Todd Zullinger wrote:
Bob Goodwin wrote:
Thanks for the help but in my case it seems things are a bit
different since I use XFCE rather than Gnome.
The settings aren't really dependent on using Gnome or XFCE. The main
thing to check is what the value for the TERM environmental var is set
to. If it is set to xterm, then the colorls.sh script that is sourced
by bash on startup is going to use /etc/DIR_COLORS.xterm instead of
/etc/DIR_COLORS.
Here's the relevant section from /etc/profile.d/colorls.sh:
COLORS=/etc/DIR_COLORS
[ -e "/etc/DIR_COLORS.$TERM" ] && COLORS="/etc/DIR_COLORS.$TERM"
[ -e "$HOME/.dircolors" ] && COLORS="$HOME/.dircolors"
[ -e "$HOME/.dircolors.$TERM" ] && COLORS="$HOME/.dircolors.$TERM"
[ -e "$HOME/.dir_colors" ] && COLORS="$HOME/.dir_colors"
[ -e "$HOME/.dir_colors.$TERM" ] && COLORS="$HOME/.dir_colors.$TERM"
Use "echo $TERM" to see what your terminal has set TERM to. I don't
want to change the system-wide setting, so I choose to put my colors
in
. Since that is checked after the system-wide files
are checked and I don't have a ~/.dircolors.$TERM, I get the same
colors for both consoles and terminals.
The default /etc/DIR_COLORS enables bold, so when I copy it to
~/.dircolors and then source /etc/profile.d/colorls.sh, my colors now
include bold. Does that not work the same in your case?

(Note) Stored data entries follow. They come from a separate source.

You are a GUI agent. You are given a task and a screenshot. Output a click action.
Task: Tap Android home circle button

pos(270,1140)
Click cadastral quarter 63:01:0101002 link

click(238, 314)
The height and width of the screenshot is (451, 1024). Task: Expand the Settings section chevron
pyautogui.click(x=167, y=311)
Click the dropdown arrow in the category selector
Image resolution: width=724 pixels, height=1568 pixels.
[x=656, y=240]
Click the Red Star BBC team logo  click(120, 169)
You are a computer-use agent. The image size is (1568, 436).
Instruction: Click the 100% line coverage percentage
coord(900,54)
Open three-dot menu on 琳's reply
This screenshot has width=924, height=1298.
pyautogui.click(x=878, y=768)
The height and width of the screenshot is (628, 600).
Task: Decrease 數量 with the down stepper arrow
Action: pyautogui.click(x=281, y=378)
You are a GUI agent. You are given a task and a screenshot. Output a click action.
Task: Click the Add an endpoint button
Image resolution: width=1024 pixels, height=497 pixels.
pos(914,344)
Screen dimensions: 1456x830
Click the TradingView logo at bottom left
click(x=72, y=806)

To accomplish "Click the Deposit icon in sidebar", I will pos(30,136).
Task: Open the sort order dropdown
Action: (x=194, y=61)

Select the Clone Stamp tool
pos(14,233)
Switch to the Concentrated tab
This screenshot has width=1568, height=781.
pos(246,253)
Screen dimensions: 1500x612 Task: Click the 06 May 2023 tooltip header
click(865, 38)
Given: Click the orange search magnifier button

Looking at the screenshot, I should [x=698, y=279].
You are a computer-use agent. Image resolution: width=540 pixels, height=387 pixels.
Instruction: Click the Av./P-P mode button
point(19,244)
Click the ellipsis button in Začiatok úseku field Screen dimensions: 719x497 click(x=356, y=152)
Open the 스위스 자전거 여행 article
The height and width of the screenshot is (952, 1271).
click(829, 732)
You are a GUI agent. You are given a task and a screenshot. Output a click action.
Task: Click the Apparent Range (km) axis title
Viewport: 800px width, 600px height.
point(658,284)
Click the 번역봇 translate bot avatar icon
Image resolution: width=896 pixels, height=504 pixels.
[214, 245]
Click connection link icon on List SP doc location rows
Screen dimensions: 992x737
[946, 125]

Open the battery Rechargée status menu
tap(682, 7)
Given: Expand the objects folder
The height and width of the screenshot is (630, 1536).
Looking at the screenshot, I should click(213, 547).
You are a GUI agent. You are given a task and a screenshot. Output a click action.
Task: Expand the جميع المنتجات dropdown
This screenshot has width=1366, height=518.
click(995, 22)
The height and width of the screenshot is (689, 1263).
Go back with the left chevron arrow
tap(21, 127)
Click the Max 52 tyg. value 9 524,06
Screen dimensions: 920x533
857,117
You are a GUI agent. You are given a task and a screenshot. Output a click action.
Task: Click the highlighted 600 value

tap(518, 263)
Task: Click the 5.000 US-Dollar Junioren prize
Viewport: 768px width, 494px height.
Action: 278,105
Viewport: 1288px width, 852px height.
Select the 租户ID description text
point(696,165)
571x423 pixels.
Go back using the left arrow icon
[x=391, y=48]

Yes, I had been messing with that and set it to [07] reverse video and
then set it back to [01] bold.
Not exactly, echo $TERM responds 'xterm'
And it I do 'xterm' I get a small terminal with black text on white
whereas doing 'xfterm4' produces another XFCE terminal such as I have
now configured to my liking. So it appears there is a difference with
xfce installed?
Also I don't find a '~/.dircolors' must I create that?